- [Description of the task]
Could you filter the records below down to the lines that include the word "will"?

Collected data
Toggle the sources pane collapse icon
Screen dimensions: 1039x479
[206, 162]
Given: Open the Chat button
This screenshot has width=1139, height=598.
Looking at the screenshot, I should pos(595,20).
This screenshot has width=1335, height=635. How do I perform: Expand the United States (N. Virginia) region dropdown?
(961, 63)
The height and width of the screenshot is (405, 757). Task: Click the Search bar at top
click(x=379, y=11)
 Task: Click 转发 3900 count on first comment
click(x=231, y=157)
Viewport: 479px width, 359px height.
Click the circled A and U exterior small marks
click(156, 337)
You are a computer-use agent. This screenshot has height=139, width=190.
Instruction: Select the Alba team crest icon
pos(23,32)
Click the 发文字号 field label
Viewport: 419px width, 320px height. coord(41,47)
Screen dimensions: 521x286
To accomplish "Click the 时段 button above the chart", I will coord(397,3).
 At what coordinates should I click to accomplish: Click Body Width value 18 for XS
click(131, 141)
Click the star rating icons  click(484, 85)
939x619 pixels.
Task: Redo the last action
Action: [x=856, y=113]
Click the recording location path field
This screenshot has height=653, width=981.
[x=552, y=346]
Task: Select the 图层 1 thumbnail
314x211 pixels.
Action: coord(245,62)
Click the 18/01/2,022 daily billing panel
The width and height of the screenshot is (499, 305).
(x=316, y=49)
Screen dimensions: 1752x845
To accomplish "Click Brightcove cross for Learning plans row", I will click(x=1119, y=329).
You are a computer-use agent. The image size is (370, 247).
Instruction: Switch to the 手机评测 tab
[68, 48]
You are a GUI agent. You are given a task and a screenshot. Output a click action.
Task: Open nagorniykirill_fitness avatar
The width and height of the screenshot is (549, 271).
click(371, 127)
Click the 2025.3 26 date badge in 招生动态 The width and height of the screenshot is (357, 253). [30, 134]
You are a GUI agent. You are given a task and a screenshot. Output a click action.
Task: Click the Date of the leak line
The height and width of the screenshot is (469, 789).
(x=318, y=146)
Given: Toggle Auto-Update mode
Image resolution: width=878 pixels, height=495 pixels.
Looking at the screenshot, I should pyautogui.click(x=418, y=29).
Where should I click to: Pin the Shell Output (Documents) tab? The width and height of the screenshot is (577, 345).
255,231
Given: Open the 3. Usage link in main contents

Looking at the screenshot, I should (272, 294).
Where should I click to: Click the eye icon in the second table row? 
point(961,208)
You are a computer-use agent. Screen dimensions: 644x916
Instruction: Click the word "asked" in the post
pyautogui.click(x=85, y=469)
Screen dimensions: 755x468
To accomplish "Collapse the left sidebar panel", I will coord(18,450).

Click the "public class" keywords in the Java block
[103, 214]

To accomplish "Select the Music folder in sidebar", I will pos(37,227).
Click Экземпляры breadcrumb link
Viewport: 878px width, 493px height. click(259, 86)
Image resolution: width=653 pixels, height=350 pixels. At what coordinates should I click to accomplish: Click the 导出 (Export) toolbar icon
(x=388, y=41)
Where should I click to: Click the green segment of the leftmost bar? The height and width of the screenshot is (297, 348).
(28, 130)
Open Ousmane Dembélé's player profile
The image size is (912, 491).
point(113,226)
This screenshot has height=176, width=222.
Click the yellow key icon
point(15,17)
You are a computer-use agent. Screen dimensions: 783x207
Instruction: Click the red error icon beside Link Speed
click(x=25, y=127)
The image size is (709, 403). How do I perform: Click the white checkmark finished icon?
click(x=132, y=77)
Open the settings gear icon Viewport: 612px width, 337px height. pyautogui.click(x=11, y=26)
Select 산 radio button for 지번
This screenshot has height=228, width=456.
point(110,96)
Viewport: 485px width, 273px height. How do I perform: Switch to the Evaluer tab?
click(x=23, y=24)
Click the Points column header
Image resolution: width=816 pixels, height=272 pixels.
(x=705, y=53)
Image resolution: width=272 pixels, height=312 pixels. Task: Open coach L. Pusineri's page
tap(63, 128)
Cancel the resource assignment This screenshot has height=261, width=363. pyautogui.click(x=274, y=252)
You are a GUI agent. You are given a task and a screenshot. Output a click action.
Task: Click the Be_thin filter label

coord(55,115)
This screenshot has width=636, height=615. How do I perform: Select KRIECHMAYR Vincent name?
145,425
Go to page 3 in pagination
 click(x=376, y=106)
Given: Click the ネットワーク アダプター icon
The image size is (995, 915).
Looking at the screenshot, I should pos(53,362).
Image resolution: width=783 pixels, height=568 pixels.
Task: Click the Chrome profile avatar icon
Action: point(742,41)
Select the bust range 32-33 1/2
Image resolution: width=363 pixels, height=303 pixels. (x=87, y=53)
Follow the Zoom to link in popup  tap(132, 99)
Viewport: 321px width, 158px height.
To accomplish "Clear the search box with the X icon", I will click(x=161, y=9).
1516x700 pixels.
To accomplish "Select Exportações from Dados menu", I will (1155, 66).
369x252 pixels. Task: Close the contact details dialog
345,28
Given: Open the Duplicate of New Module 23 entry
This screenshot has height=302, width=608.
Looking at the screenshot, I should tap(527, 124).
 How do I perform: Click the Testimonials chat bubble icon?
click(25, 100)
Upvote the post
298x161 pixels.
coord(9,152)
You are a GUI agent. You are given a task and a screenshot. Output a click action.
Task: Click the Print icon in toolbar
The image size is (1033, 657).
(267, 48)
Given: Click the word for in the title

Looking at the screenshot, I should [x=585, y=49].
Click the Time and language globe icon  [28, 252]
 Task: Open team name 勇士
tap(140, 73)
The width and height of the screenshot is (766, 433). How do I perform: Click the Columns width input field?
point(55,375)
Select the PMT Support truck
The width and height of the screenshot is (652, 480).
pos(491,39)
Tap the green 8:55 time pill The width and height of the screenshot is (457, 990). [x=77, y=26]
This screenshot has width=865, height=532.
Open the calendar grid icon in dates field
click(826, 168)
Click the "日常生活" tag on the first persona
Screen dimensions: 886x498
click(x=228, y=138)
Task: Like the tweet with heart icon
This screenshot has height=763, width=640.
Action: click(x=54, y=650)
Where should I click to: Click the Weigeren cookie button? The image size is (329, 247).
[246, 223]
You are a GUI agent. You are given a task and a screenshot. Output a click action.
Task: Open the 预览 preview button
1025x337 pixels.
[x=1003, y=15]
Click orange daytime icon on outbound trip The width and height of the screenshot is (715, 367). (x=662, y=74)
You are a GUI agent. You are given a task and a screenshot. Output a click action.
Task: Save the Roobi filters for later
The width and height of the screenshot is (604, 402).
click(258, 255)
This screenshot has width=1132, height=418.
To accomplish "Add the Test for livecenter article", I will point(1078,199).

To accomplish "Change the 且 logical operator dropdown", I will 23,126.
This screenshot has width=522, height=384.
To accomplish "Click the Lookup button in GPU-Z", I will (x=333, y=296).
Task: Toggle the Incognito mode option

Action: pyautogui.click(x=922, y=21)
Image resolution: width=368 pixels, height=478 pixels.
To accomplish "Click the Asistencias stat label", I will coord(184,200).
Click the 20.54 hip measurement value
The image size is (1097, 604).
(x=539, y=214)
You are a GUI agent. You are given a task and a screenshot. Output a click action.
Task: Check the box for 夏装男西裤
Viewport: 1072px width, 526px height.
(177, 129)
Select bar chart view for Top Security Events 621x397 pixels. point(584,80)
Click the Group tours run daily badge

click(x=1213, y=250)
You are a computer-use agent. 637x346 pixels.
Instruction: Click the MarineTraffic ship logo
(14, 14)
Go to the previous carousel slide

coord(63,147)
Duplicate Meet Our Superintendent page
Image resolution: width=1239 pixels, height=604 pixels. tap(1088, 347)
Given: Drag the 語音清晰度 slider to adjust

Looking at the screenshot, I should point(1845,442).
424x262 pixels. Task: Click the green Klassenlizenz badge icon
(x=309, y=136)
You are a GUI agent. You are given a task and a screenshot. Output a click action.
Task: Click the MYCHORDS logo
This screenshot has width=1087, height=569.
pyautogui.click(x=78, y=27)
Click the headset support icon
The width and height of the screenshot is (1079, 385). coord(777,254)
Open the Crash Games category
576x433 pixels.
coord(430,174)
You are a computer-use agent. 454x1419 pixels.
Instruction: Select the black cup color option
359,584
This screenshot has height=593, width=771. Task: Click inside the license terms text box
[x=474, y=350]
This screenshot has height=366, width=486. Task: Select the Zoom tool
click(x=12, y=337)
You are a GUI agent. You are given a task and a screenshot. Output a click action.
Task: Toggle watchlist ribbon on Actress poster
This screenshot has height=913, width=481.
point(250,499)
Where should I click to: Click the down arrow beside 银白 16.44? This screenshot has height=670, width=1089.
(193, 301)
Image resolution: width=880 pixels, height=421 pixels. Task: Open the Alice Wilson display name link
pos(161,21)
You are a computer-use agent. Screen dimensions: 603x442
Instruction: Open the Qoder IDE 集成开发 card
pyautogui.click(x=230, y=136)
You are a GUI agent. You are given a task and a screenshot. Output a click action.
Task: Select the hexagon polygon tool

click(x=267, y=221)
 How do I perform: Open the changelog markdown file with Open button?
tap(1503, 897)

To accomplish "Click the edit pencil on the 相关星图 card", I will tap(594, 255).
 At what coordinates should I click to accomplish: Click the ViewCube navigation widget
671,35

- [Task response]
To accomplish "Click the 时段 button above the chart", I will coord(397,3).
To accomplish "Click Brightcove cross for Learning plans row", I will click(x=1119, y=329).
To accomplish "Collapse the left sidebar panel", I will coord(18,450).
To accomplish "Select the Music folder in sidebar", I will pos(37,227).
To accomplish "Clear the search box with the X icon", I will click(x=161, y=9).
To accomplish "Select Exportações from Dados menu", I will (1155, 66).
To accomplish "Add the Test for livecenter article", I will point(1078,199).
To accomplish "Change the 且 logical operator dropdown", I will 23,126.
To accomplish "Click the Lookup button in GPU-Z", I will (x=333, y=296).
To accomplish "Click the Asistencias stat label", I will coord(184,200).
To accomplish "Click the edit pencil on the 相关星图 card", I will tap(594, 255).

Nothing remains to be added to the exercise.